I love the elephant “guards”.

Beautiful photos…Thanks!

Kiri Bowers says:

Hey Jesse, glad you liked the pics, those elephants were so magestic (and very hungry!)

Amit says:

Hey Kiri,

I really enjoyed your description of travel to Bundi. Bundi is no doubt a place that you can’t afford to avoid while you are on your Tour to Rajasthan…

Perhaps you may have noticed that most of the Royal Palaces in India has been been either owned by some Private companies and converted a part of them into heritage hotels to conserve the asset and no doubt making money from it. But that is really a good effort to maintain and preserve the historic assets for future generation.

I really enjoyed your photographs..

Please keep posting :)

Subhi says:

Amazing photographs and lovely article. I love the place too. :)

Jesse says:

I’ve been one of the unfortunate victims of a monkey attack actually though not in India but in Indonesia where I have all of my fragile groceries down the ground soiled and scavenged by 2 desperate monkeys.

Jeremy says:

Wow, what amazing architecture and views!

Dan Arif says:

great photos.. I was in Jaipur last year but didn’t have the luxury to explore Bundi.. perhaps one of the reason for me to re-visit :)

Vi says:

Very nice place…I think most of North India is out of way for most travelers.

Alex says:

This is so great! Awesome job on really explaining the details on how to get there and all about it. Were the bees ever a problem? I know that would make me a little concerned…

Kiri Bowers says:

Hey Alex – thanks! And no we didn’t have any incidents with the bees thank goodness! That nest was really high up in one of the courtyards so it’s safe.
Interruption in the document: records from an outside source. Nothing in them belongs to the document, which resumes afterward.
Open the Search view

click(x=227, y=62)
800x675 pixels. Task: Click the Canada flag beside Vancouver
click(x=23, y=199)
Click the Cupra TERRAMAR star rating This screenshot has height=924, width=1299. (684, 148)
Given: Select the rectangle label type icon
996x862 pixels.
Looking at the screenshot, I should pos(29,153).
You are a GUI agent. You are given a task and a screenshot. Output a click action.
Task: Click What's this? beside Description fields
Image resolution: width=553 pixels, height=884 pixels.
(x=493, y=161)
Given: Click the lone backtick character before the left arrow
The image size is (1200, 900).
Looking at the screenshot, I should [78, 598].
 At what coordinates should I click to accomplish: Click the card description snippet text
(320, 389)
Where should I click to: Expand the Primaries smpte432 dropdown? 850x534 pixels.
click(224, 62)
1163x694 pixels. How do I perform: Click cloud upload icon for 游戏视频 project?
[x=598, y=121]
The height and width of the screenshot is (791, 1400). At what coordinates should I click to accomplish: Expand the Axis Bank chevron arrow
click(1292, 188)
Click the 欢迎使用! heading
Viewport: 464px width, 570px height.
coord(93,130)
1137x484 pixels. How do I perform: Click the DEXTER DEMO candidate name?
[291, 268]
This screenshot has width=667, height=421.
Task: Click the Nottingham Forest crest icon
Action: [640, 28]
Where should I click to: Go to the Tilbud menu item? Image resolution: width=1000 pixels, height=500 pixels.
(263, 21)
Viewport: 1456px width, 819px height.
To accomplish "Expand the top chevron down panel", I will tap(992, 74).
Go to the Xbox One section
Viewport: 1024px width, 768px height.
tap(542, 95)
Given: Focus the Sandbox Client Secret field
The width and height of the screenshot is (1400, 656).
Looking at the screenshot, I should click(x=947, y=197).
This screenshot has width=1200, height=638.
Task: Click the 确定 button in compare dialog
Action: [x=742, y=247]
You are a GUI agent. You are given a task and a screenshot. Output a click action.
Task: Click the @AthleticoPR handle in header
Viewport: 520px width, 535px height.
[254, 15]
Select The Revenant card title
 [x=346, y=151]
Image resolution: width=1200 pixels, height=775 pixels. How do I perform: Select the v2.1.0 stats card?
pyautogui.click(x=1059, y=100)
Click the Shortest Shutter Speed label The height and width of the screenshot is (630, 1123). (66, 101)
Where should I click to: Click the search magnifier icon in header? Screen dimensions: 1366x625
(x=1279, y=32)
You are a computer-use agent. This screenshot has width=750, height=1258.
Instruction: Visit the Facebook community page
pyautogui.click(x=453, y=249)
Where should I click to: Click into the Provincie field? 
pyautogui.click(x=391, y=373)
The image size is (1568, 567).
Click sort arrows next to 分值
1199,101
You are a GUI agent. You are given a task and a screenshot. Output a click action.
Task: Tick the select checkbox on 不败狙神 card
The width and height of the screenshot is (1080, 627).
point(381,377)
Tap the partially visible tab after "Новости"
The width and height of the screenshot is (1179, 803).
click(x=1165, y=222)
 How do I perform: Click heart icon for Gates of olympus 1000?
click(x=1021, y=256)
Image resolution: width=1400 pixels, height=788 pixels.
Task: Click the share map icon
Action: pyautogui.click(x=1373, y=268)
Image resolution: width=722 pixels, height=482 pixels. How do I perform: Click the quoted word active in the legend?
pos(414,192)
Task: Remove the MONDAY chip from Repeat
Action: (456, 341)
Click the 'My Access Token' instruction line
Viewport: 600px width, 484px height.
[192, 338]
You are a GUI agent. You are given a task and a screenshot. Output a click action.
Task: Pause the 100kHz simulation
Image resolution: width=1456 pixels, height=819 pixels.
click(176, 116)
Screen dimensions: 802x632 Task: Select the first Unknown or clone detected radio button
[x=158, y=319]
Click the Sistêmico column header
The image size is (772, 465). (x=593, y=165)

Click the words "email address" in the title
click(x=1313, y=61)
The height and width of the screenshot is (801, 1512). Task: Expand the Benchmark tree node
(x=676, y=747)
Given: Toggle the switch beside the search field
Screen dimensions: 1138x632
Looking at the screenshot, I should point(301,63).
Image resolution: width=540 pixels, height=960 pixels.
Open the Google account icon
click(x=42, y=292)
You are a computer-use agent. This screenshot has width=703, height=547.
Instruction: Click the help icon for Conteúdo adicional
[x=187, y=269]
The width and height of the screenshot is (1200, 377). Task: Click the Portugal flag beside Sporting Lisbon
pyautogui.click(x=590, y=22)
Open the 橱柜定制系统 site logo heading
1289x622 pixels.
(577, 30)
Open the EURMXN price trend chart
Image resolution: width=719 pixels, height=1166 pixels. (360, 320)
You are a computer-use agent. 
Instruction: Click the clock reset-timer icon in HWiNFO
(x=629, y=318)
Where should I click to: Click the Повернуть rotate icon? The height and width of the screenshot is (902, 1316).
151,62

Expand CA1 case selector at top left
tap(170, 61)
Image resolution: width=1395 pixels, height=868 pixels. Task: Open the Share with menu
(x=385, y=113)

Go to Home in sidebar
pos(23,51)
The only problems we had were the usual Indian mosquitoes and monkeys stealing my brekkie!

mohit says:

hey kiri!!
glad to see your pics.
last year when we got our summer trip planned to rajasthan, i had no idea that this would be such an amazing place..
the bundi palace and amazing forts were simply royal.
although it was damn hot out there but the beauty of the place made me love it for more reasons than one.
did you also go to jaiselmer?? if not do try and go there next time u visit rajasthan! we got our travel planned in india from this site called yatra.com and seeing the amazing pictures of jaiselmer, i thot to give that place a visit.
the sand dunes, camel ride, authentic rajasthani food, and royal monuments and locally called havelis.
it was freaking good. have fun and keep travelling! cheers! :)

Azka says:

Nice article Kiri, how about temperature here, anything like hot. Any suggestion season to come here.

Kiri Bowers says:

Yes Bundi gets very hot! It’s right in the middle of the country so you can expect very high temperatures. I was there in March and it was roasting. Our homestay had no air con either so we melted. I’d advise going around Nov-Jan when temperatures are lower.

Adam says:

Kiri, I am so jealous. Is feeding the monkeys forbidden? Bundi sounds like a great out of the way place to visit.

Kiri Bowers says:

No it’s certainly not forbidden. Whether you want to feed them or not, they’ll likely nab something! I had my breakfast stolen by a cheeky one that flew straight in the window and out again!